### EXERCISE:
Count how many lines of the records below contain the string "resolution" and give only that number.
◆ ◆ ◆
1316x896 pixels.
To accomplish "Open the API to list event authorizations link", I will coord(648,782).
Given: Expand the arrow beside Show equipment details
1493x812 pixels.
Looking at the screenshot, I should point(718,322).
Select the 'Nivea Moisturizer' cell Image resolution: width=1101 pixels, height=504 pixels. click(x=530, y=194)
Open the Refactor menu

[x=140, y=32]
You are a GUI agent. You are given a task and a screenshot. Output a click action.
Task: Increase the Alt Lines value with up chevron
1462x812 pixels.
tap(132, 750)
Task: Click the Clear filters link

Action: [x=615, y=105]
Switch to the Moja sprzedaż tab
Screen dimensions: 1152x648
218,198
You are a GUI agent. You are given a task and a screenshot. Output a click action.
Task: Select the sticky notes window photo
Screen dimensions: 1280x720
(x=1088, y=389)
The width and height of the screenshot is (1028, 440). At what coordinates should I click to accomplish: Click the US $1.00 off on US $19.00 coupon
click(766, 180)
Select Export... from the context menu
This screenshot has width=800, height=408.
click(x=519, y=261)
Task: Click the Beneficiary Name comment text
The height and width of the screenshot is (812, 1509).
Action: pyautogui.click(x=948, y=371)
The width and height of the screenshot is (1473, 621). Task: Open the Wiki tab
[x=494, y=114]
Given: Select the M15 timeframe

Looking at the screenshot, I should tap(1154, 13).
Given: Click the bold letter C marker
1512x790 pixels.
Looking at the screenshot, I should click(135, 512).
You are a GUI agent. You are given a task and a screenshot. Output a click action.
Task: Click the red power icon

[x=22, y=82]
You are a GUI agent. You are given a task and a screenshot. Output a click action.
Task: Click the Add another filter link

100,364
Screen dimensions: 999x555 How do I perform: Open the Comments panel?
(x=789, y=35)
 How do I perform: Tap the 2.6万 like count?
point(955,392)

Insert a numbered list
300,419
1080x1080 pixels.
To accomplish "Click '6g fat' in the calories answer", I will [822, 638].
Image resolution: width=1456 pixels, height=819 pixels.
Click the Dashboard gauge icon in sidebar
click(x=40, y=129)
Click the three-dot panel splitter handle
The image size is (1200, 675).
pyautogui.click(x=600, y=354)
◆ ◆ ◆
### OUTPUT BELOW:
2